PROMPT A -
Format the stretch of the records from their first line through the line containing "click(x=839, y=374)" as a JSON list of strings, one per line and skipping blank lines. Leave the pictures out.

PASSAGE -
----
The key to a happy marriage

Key to a happy marriageWhat do you need in order to be happier with your beloved?

We all wish things could be better, but how we handle it depends on what we are really seeking. And what we are really seeking is God.

The better question, therefore, is: Are you wanting (albeit unconsciously) your sweetheart to be God? And since he/she is not God, are you seeking out the imperfect to justify a reason to feel unhappy?

Every spouse and any dating couple who spends much time with each other finds reasons to be dissatisfied – every day. That’s why Jesus insists, “Love your enemy and do good to those who prevent you from having a really good day.”

The difference between a marriage that succeeds and a marriage that fails – and a good day versus a bad day – depends on how well we handle the imperfections of the relationship. How happy we are with our spouse is not the real issue. Rather, it’s how well we accept our personal responsibility for being happy. Our spouses do not control our happiness level. We do. We decide how to react to imperfections. We choose whether to seek reasons to be unhappy or reasons to be happy. Where is your focus?
----
DATASET ROWS -
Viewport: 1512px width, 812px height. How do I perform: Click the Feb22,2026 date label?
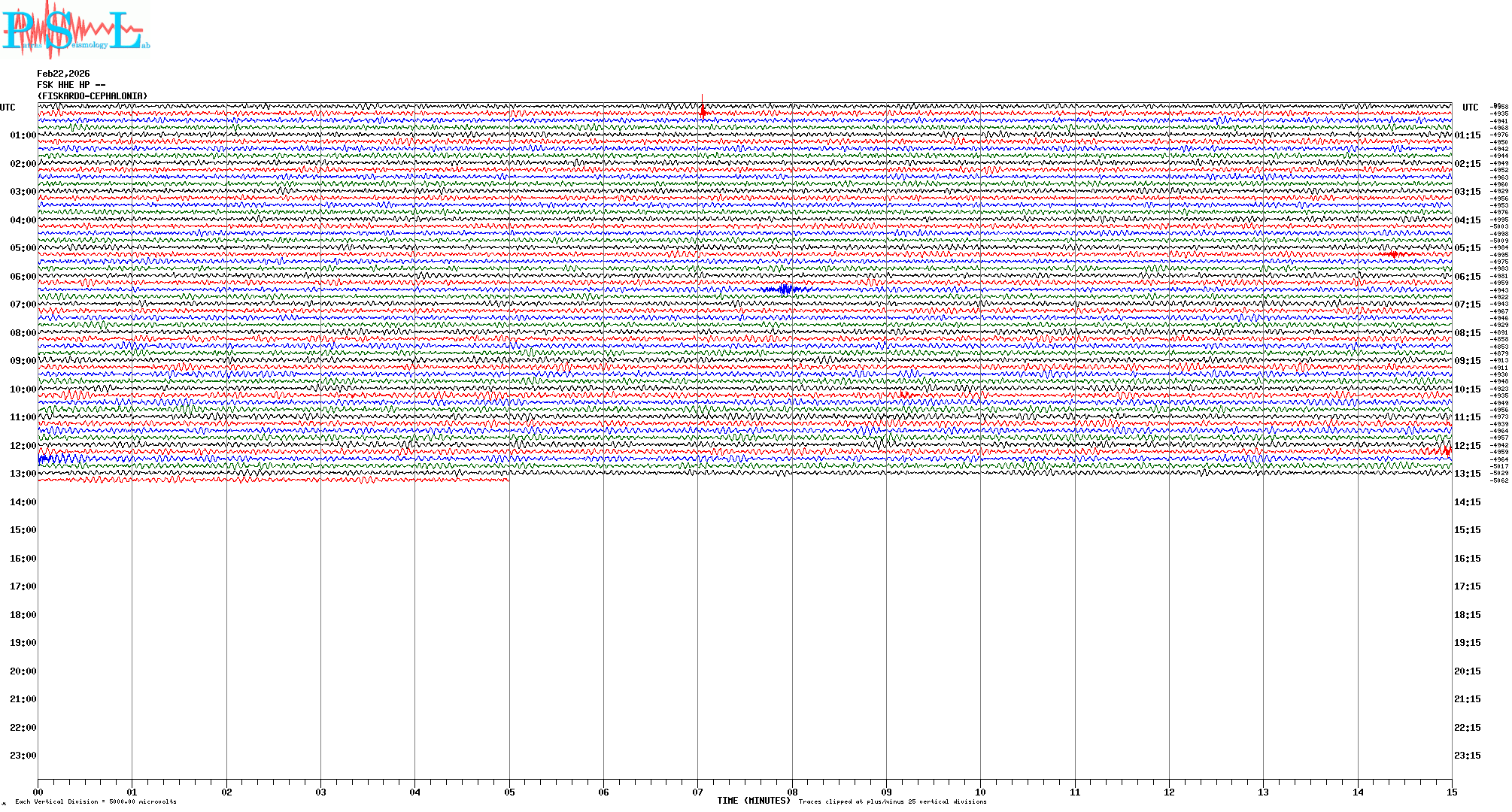tap(63, 74)
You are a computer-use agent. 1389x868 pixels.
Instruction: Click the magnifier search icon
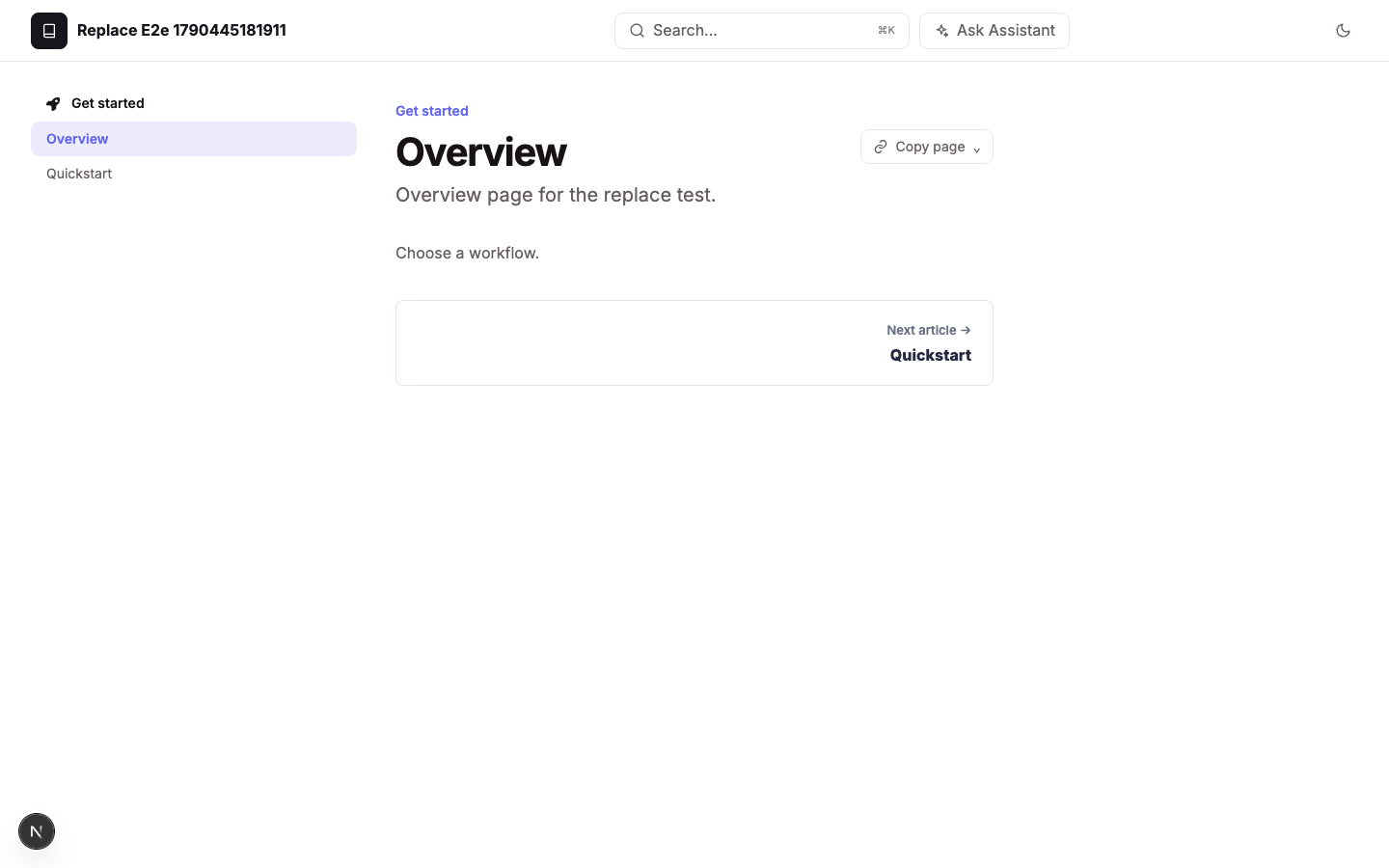[x=637, y=31]
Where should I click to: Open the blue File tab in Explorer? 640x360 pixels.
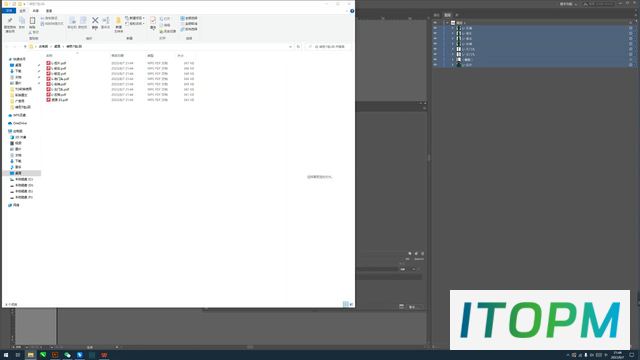[9, 11]
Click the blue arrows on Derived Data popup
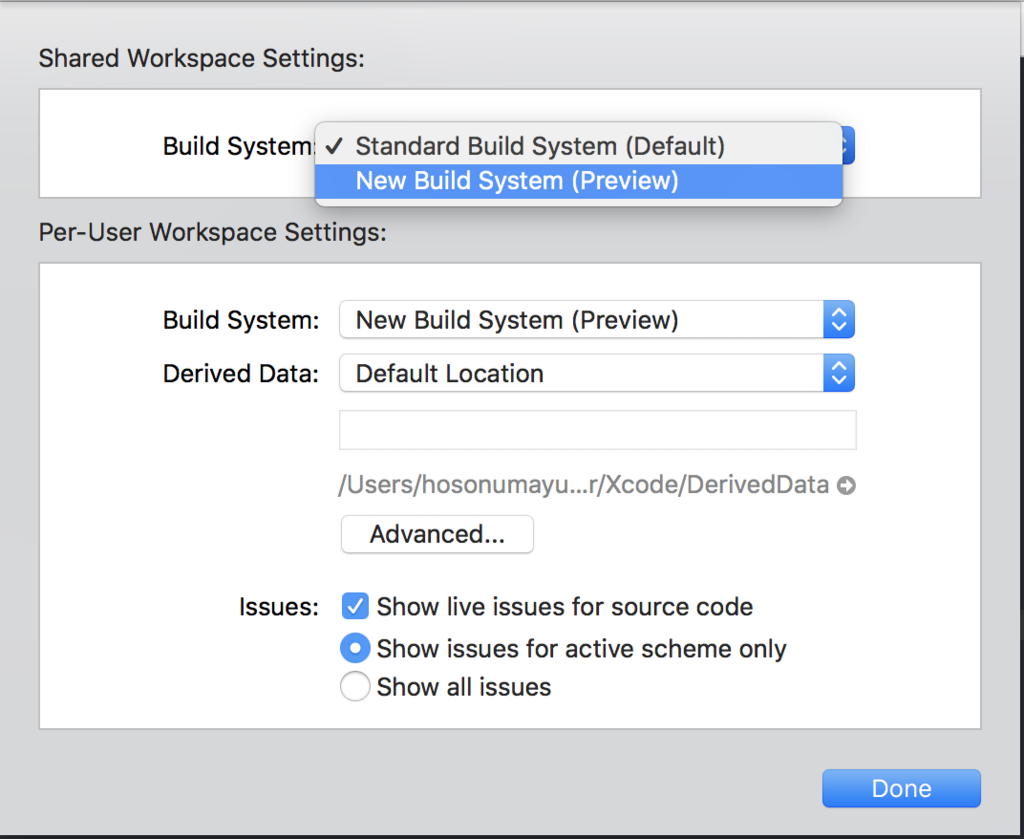 click(x=839, y=374)
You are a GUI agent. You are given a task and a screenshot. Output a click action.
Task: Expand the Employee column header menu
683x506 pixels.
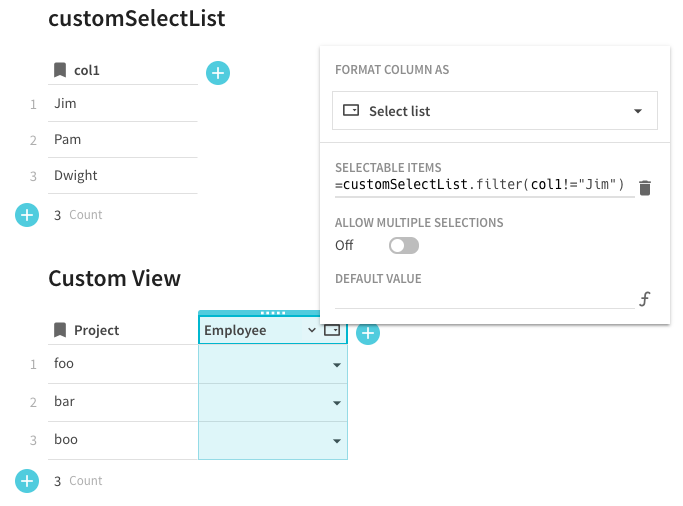(312, 330)
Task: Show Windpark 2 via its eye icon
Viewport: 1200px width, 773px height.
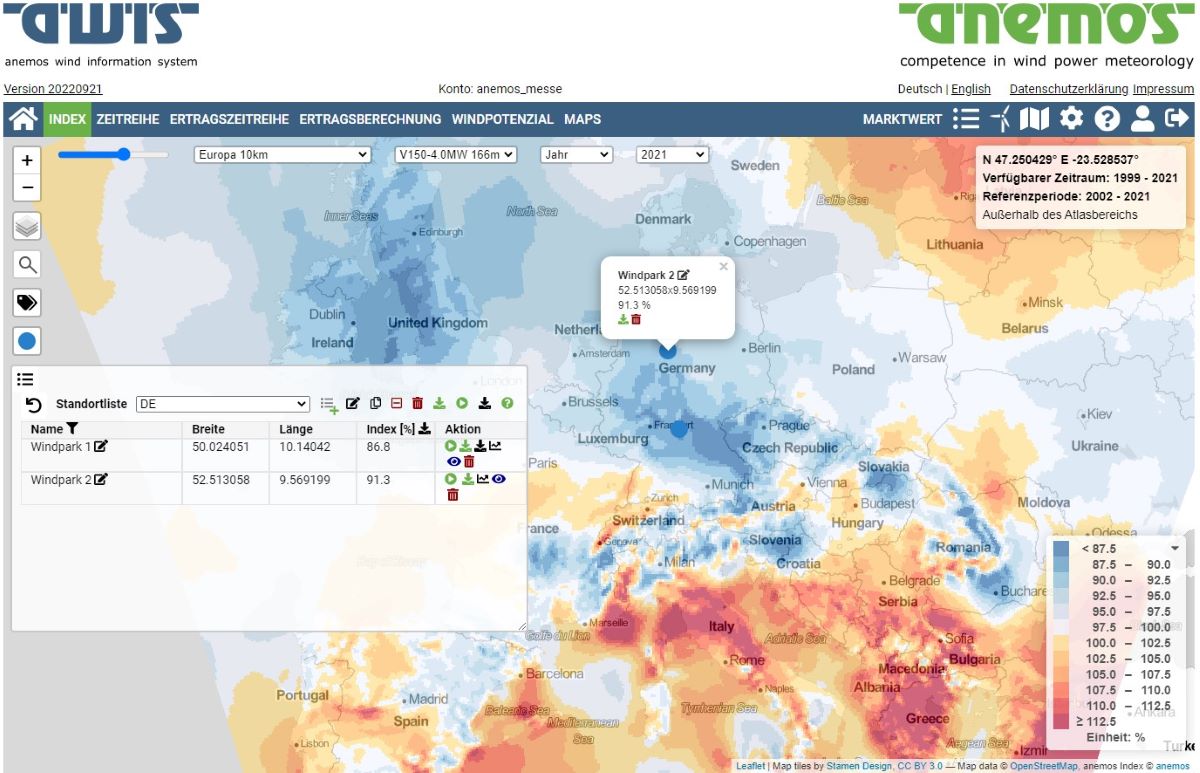Action: point(499,479)
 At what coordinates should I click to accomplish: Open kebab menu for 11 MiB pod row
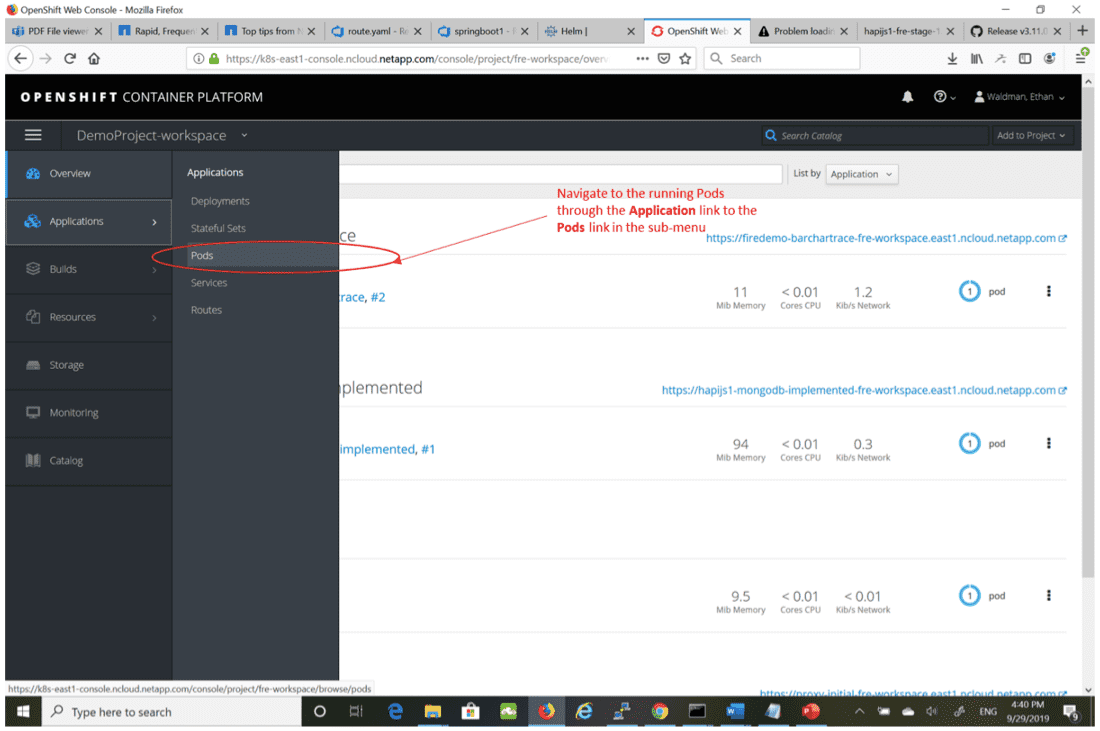click(x=1048, y=291)
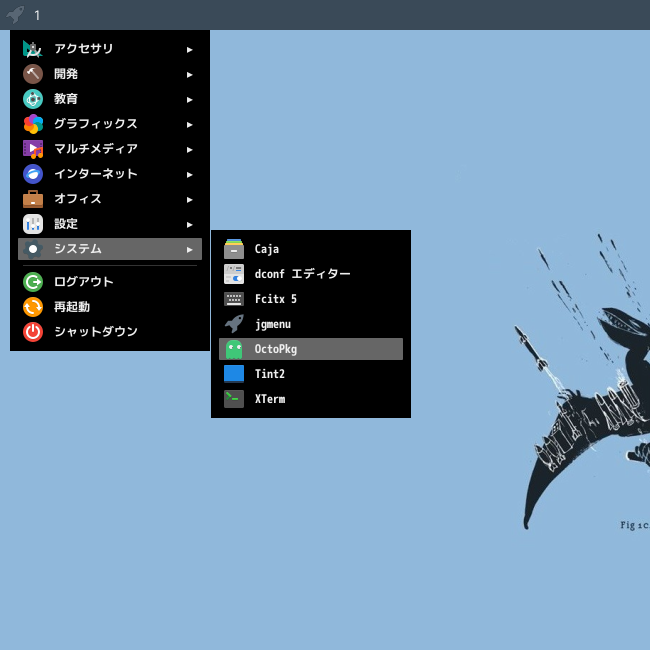Open the Caja file manager icon
This screenshot has height=650, width=650.
click(x=234, y=249)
----
PROMPT B -
In the marriage passage, rewrite the stretch from "The key to a" through "seeking is God.", replacing "beloved" with "partner".

TASK RESULT A -
[
  "Viewport: 1512px width, 812px height. How do I perform: Click the Feb22,2026 date label?",
  "tap(63, 74)",
  "You are a computer-use agent. 1389x868 pixels.",
  "Instruction: Click the magnifier search icon",
  "[x=637, y=31]",
  "Where should I click to: Open the blue File tab in Explorer? 640x360 pixels.",
  "[9, 11]",
  "Click the blue arrows on Derived Data popup",
  " click(x=839, y=374)"
]

TASK RESULT B -
The key to a happy marriage

Key to a happy marriageWhat do you need in order to be happier with your partner?

We all wish things could be better, but how we handle it depends on what we are really seeking. And what we are really seeking is God.